## BEGIN Entries
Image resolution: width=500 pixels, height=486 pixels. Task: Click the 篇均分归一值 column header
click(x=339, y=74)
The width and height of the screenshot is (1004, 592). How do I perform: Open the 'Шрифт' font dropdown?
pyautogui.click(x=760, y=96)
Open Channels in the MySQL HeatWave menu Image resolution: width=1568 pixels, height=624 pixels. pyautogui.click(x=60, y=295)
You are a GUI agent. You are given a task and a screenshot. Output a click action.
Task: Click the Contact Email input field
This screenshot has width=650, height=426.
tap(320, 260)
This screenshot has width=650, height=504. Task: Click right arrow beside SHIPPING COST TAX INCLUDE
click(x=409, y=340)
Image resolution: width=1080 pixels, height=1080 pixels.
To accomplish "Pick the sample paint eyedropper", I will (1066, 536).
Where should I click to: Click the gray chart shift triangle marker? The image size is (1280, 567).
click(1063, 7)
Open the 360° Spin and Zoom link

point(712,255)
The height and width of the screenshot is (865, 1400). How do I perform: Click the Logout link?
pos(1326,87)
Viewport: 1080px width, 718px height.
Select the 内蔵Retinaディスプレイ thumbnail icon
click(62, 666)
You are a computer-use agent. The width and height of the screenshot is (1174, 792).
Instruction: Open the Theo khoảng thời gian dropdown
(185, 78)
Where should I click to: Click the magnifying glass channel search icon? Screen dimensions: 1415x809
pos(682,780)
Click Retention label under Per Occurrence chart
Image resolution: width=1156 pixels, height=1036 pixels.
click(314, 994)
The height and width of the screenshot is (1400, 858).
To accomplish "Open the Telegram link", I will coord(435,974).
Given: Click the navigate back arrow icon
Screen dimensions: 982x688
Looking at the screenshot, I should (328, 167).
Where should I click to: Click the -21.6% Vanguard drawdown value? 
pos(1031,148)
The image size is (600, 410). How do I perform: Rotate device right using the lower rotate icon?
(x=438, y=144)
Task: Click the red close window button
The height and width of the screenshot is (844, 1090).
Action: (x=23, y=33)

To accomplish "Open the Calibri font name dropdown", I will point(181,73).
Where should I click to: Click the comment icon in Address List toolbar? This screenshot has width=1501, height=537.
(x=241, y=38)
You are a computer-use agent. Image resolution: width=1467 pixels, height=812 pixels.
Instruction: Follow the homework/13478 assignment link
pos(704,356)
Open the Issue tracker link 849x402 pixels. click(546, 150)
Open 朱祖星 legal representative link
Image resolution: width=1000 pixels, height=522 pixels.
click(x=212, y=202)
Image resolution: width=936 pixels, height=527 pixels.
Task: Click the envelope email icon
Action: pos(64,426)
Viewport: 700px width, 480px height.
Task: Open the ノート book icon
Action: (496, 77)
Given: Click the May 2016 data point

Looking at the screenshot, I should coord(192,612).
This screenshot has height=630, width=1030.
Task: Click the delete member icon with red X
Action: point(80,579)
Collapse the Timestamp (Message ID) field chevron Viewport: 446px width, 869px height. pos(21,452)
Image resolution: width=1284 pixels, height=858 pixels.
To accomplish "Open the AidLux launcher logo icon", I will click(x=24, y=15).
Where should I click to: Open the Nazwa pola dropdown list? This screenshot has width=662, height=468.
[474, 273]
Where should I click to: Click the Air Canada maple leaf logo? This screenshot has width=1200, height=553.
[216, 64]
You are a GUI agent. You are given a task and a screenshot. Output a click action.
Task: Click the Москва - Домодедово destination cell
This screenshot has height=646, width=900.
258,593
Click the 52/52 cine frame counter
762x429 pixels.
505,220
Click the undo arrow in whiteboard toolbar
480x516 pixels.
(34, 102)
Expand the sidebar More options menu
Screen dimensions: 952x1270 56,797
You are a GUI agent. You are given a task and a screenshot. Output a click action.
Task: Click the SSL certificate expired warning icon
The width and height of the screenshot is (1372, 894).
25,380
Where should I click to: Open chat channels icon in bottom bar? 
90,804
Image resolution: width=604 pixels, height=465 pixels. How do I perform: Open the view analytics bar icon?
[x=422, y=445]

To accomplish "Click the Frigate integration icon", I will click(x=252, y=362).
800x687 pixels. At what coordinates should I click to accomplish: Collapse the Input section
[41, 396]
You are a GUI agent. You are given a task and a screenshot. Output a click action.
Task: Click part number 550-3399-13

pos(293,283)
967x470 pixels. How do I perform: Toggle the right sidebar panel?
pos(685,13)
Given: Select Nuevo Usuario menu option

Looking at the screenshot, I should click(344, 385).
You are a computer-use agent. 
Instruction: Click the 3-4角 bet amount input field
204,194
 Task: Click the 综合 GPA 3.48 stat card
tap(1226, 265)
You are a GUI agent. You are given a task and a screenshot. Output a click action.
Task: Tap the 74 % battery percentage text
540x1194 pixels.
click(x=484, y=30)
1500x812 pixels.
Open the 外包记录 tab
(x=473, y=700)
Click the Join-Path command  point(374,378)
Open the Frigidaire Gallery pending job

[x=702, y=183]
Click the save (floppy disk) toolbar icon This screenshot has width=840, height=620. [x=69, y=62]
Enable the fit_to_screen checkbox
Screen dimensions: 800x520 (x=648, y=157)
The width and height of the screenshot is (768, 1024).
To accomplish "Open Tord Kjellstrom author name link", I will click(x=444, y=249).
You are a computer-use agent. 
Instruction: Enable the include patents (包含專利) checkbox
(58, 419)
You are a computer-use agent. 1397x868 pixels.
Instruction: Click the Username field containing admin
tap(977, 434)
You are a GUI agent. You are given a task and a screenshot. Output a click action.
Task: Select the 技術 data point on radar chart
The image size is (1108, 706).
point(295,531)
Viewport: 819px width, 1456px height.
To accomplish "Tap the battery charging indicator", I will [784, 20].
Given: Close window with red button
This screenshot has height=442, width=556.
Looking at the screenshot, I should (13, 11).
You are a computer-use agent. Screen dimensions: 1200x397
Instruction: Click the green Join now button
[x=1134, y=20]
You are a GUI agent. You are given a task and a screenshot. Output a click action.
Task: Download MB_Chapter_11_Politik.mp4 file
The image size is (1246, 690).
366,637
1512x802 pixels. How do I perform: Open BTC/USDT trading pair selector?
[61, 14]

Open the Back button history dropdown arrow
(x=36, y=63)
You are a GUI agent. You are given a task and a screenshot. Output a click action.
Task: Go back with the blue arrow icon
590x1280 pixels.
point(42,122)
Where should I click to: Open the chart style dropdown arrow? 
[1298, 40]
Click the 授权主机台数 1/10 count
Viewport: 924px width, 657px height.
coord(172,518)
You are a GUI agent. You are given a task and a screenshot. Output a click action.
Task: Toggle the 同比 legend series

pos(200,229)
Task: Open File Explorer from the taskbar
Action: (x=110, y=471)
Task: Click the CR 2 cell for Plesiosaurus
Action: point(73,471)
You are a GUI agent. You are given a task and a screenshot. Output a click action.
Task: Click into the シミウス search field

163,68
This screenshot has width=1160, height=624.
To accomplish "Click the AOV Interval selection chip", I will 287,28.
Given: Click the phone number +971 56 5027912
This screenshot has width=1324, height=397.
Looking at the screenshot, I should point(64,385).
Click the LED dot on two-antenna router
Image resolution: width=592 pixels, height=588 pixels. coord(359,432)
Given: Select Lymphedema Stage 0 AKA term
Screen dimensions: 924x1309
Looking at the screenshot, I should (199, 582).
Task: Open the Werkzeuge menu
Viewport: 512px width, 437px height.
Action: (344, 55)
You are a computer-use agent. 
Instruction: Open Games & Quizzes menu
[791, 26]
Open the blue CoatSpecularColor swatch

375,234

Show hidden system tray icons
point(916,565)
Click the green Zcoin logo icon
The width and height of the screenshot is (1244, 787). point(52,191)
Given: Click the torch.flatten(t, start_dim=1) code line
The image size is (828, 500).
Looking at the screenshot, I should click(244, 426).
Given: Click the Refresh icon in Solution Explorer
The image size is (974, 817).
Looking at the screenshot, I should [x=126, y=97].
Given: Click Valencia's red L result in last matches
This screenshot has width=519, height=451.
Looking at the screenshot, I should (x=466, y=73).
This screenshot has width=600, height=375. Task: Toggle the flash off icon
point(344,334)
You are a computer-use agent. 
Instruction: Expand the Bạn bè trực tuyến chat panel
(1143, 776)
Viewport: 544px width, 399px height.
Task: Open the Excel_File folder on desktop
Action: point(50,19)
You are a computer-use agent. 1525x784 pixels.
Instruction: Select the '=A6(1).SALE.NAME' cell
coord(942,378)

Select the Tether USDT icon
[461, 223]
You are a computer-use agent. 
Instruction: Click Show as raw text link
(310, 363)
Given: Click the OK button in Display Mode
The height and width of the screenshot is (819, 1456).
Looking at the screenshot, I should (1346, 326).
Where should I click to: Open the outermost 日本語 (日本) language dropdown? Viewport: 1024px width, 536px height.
## END Entries
Can you repeat the data above word for word, from its first line through the line containing "click(62, 666)", with both of those lines included?

Result below:
Image resolution: width=500 pixels, height=486 pixels. Task: Click the 篇均分归一值 column header
click(x=339, y=74)
The width and height of the screenshot is (1004, 592). How do I perform: Open the 'Шрифт' font dropdown?
pyautogui.click(x=760, y=96)
Open Channels in the MySQL HeatWave menu Image resolution: width=1568 pixels, height=624 pixels. pyautogui.click(x=60, y=295)
You are a GUI agent. You are given a task and a screenshot. Output a click action.
Task: Click the Contact Email input field
This screenshot has width=650, height=426.
tap(320, 260)
This screenshot has width=650, height=504. Task: Click right arrow beside SHIPPING COST TAX INCLUDE
click(x=409, y=340)
Image resolution: width=1080 pixels, height=1080 pixels.
To accomplish "Pick the sample paint eyedropper", I will (1066, 536).
Where should I click to: Click the gray chart shift triangle marker? The image size is (1280, 567).
click(1063, 7)
Open the 360° Spin and Zoom link

point(712,255)
The height and width of the screenshot is (865, 1400). How do I perform: Click the Logout link?
pos(1326,87)
Viewport: 1080px width, 718px height.
Select the 内蔵Retinaディスプレイ thumbnail icon
click(62, 666)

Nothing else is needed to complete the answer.